(heterogeneous-slurm-jobs)=

# Heterogeneous Slurm jobs
The scripts in this package are well-suited for an environment where the
Spark cluster manager, driver, and user application run on a shared node with a limited number of
CPUs, and the workers run on exclusive nodes with uniform resources. Refer to this
[diagram](https://spark.apache.org/docs/latest/cluster-overview.html) to see an illustration
of the Spark cluster components.

This can be achieved with
[Slurm heterogeneous jobs](https://slurm.schedmd.com/heterogeneous_jobs.html).

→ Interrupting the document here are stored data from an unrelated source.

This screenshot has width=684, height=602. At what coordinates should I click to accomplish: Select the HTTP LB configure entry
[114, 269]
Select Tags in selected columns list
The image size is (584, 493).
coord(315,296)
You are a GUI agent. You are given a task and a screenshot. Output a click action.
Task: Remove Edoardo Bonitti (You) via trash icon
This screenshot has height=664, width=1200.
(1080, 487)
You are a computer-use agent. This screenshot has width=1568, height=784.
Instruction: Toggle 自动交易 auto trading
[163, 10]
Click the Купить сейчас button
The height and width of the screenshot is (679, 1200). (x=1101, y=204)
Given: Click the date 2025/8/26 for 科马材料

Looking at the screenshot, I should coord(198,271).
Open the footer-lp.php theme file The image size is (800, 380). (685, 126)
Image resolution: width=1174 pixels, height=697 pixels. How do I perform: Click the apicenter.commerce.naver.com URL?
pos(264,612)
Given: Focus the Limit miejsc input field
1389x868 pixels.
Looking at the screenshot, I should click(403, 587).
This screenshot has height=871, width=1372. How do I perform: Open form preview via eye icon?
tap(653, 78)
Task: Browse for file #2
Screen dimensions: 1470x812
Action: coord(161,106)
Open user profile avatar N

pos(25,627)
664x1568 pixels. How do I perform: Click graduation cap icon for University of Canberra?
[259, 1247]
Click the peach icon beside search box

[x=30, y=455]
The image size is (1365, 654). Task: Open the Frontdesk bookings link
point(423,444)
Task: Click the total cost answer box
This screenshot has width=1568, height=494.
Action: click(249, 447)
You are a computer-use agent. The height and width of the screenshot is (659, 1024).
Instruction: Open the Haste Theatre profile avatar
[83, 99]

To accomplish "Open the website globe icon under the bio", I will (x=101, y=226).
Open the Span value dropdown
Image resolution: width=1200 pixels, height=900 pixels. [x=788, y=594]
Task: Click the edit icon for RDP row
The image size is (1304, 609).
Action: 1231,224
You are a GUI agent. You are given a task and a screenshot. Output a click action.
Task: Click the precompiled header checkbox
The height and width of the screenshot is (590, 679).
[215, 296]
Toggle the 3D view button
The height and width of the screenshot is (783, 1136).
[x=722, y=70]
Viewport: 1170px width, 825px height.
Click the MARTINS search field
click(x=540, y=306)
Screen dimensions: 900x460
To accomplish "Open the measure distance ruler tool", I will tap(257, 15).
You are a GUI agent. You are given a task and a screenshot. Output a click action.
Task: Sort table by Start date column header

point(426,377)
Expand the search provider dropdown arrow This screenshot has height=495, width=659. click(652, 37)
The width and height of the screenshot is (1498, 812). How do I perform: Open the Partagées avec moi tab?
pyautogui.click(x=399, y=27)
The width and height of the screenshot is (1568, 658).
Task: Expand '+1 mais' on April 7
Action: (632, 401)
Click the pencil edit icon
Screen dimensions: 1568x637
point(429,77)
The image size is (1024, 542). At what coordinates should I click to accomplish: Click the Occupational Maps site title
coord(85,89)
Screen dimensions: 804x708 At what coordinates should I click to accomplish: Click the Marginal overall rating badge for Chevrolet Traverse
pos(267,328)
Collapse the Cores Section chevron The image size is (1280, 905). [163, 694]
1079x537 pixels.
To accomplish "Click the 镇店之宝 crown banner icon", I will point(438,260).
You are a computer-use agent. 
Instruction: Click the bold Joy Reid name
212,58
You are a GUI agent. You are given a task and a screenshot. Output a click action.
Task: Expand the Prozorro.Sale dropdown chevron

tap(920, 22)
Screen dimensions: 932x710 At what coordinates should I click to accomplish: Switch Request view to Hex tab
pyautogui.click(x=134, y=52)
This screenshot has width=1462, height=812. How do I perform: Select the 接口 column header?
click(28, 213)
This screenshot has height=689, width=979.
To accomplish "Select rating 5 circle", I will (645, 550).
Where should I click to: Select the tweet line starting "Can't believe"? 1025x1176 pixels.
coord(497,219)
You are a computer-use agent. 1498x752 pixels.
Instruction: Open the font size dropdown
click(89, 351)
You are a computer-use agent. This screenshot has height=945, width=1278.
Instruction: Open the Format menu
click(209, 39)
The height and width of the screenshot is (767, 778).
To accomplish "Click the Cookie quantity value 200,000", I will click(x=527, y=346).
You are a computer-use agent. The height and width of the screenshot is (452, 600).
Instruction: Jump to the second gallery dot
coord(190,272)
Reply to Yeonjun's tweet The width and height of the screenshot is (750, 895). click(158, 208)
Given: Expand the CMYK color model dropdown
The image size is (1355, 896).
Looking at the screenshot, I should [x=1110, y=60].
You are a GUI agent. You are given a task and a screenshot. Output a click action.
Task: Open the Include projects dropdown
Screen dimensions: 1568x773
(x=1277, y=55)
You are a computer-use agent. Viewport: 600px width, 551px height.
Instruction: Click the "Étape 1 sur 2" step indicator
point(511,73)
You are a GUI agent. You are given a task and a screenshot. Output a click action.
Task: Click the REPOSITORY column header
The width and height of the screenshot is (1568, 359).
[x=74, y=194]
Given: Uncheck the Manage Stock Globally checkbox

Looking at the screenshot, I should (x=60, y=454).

Here is one possible configuration:
- Spark driver memory = 10 GB
- Spark master memory + overhead for OS and Slurm = 20 GB
- CPUs for Spark master, driver, user application, and overhead for OS and Slurm = 4

Allocate one compute node from the shared partition and then four from the regular partition.

```{eval-rst}
.. note:: The shared partition must be first and must have only one compute node.
   That is where your application will run.
```

## Interactive job
```console
$ salloc --account=<your-account> -t 01:00:00 -n4 --mem=30G --partition=shared : \
    -N2 --partition=debug --mem=240G
```

## Batch job
Here is the format of sbatch script:
```bash
#!/bin/bash
#SBATCH --account=<my-account>
#SBATCH --job-name=my-job
#SBATCH --time=4:00:00
#SBATCH --output=output_%j.o
#SBATCH --error=output_%j.e
#SBATCH --partition=shared
#SBATCH --nodes=1
#SBATCH --mem=30G
#SBATCH --ntasks=4
#SBATCH hetjob
#SBATCH --nodes=2
#SBATCH --mem=240G
```

You will need to adjust the CPU and memory parameters based on what you will pass to
`sparkctl configure`.

Then proceed with the rest of the instructions.